> WHAT NEEDS TO BE DONE:
Continue the text on Berwick Barracks, picking up after its final sentence.

> TEXT EXCERPT:
## START

Former military installation

Berwick Barracks, sometimes known as Ravensdowne Barracks, is a former military installation of the British Army in Berwick-upon-Tweed, England.

==History==
The barracks were built between 1717 and 1721 by Nicholas Hawksmoor for the Board of Ordnance to protect the town during the Jacobite risings. The work, which involved two parallel blocks of military accommodation, was supervised by Captain Thomas Phillips. An additional block was added between 1739 and 1741. After the Napoleonic Wars the barracks were abandoned but put back into use in the 1850s.

Following the Childers Reforms, the barracks became the depot of the King's Own Scottish Borderers, who arrived from Fulford Barracks in July 1881. The regiment moved out of the barracks in 1963 and they are now maintained by English Heritage.

## END

> DATA SHOWN:
## START

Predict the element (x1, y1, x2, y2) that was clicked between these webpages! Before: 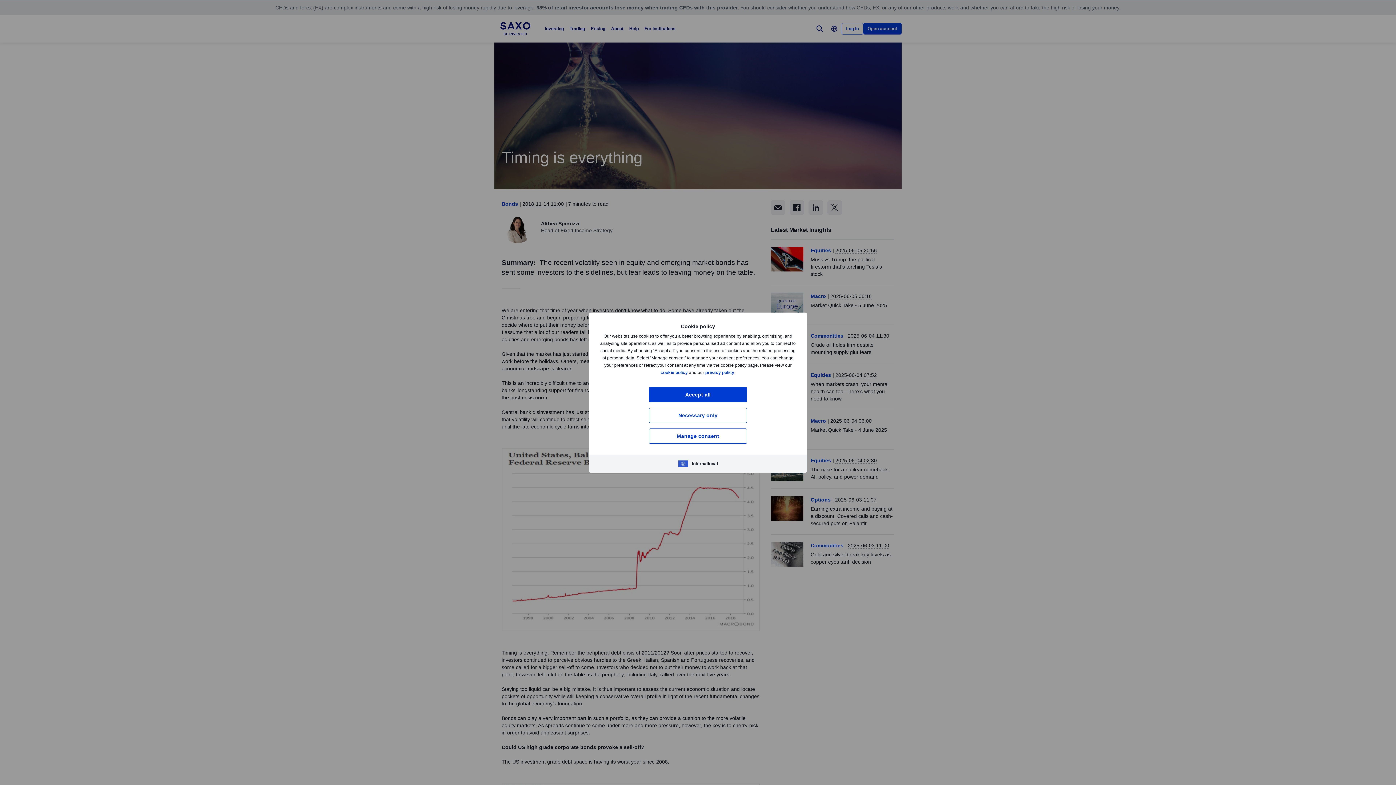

## END
## START

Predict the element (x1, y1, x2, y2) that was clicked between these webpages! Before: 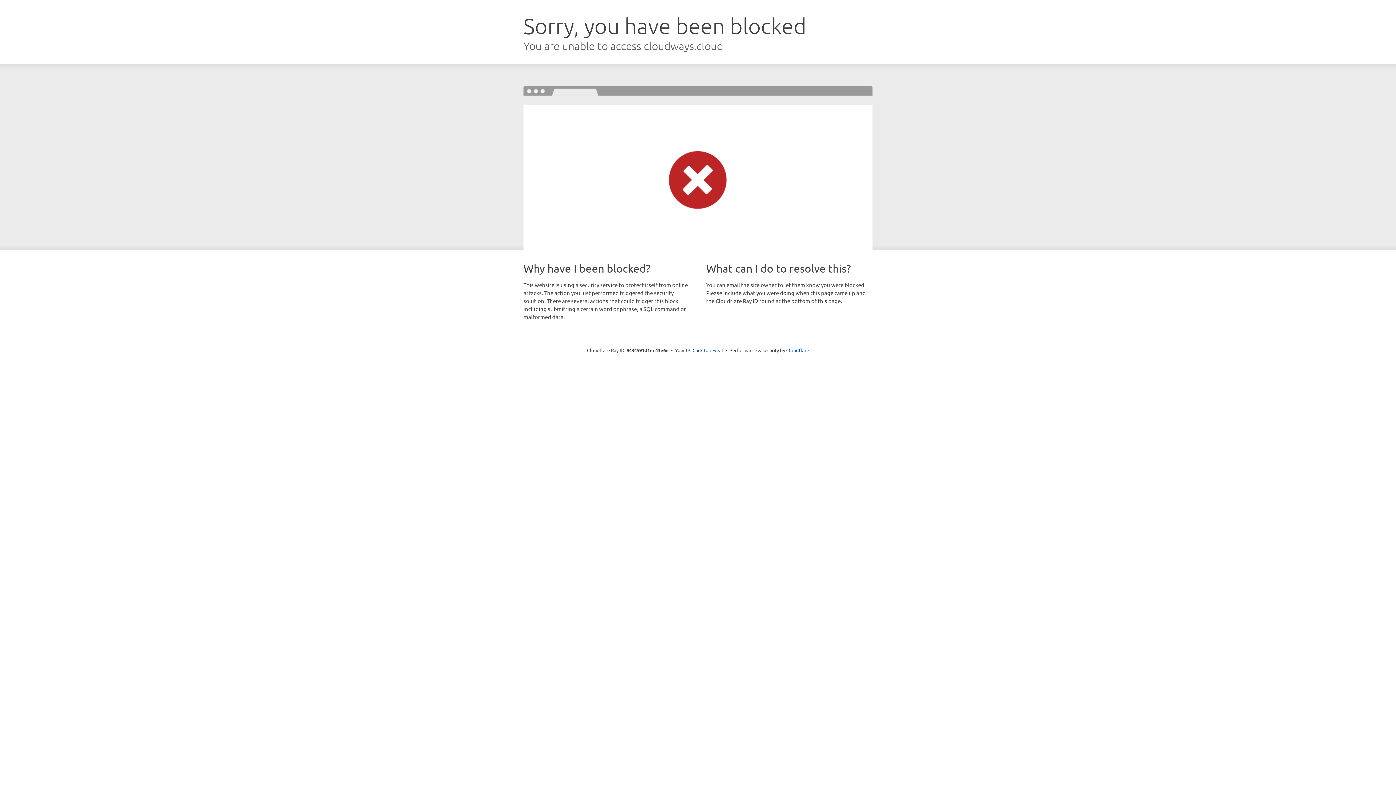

## END

> WRITTEN ANSWER:
==Museum==
The museum hosts an exhibition entitled "By Beat of Drum" which shows the life of the British infantryman. It also houses the last colours of the King's Own Scottish Borderers before it was amalgamated into the Royal Regiment of Scotland in 2006.

===Historic listing designations===
The entrance gateway to the barracks on the Parade, and the attached guardhouse are Grade I listed structures. The West Barracks, the East Barracks, and the Clock House are also listed, all at Grade I.